Из головы у нее все не выходили слова о счастье, сказанные Николаем Петровичем. Как-то тревожно было на душе. Казалось, все, что она делала, было не правильно. Страсть к хорошей жизни привела ее к накопительству все большего и большего количества денег и материальных благ. Это не позволяло глубоко задуматься над нравственной стороной этого вопроса. Пригласив Григория за стол, сама сказалась больной и отправилась в спальню прилечь. Червоточина подтачивала изнутри, настроение от прихода водителя было безвозвратно испорчено. Григорий задерживать новоиспеченную жену не стал, в голове у него созревал план действий на сегодня: нужно было все просмотреть, пересчитать, оценить. И потому уход Зинаиды для него был как раз к месту.
— Ты, Зин, иди, отдохни, а я тут осмотрюсь, как чего, — ласково сказал он вслед.

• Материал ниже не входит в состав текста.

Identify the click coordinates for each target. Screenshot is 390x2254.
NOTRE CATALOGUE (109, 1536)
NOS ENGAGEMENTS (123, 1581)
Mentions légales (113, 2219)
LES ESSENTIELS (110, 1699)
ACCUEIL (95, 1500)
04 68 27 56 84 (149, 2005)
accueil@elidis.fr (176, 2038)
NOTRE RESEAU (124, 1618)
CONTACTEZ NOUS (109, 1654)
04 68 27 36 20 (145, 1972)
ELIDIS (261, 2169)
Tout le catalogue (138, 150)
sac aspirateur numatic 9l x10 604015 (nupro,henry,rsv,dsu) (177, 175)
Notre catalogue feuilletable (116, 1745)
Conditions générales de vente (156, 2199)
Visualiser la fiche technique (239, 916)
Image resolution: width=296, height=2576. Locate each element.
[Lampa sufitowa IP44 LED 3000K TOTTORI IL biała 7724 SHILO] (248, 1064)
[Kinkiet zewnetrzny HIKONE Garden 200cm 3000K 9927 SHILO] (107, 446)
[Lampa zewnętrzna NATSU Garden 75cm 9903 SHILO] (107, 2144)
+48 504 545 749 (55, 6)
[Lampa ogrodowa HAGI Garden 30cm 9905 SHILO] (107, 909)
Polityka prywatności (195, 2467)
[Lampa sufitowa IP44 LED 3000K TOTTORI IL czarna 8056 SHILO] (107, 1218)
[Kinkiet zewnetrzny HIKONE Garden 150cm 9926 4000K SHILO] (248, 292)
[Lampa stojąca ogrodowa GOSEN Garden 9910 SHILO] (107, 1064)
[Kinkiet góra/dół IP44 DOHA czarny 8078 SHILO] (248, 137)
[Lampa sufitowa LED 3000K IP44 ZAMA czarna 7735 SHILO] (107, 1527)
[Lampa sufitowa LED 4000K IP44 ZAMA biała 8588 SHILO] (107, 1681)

Зинаида ушла к себе в спальню, прилегла и задумалась. Почему ее все так ненавидят? Ну что она такого сделала? Ведь ничего страшного не произошло? Ну обманула она мужа своего, выходя замуж, так многие девушки стремятся любым способом поскорее выскочить замуж. А чем она хуже? Ну повезло ей больше других, так и усилий для этого она больше приложила. В чем же тогда ее вина? Нет мне просто завидуют, решила, засыпая, Зинаида. И приснился ей сон. Идет она домой в деревню со станции. Снег и пурга заметают все вокруг, дороги не видно, холодина жуть, пробирает до самой последней косточки, а она в старом кожушке с материнского плеча и в валенках на два размера больше, топчется посреди дороги, чтобы согреться. Кругом темень, хоть глаз выколи, и тут откуда ни возьмись, лицо старухи в клубах снега вырисовывается. Смотрит на Зинку. Испугалась и застыла на месте Зинаида, даже пошевелиться боится.
— А что, Зинаида, нажилась на чужих бедах? — Услыхала она скрипучий голос старухи.
Глянула Зинаида и обмерла, на нее смотрели два глаза, красных, горящих огнем ненависти, прожигающие до самого сердца. И кинуло испуганную насмерть девицу от этого взгляда в жар.
— Что, страшно? — Заревело вокруг на тысячи голосов существо. — А чего ты боишься?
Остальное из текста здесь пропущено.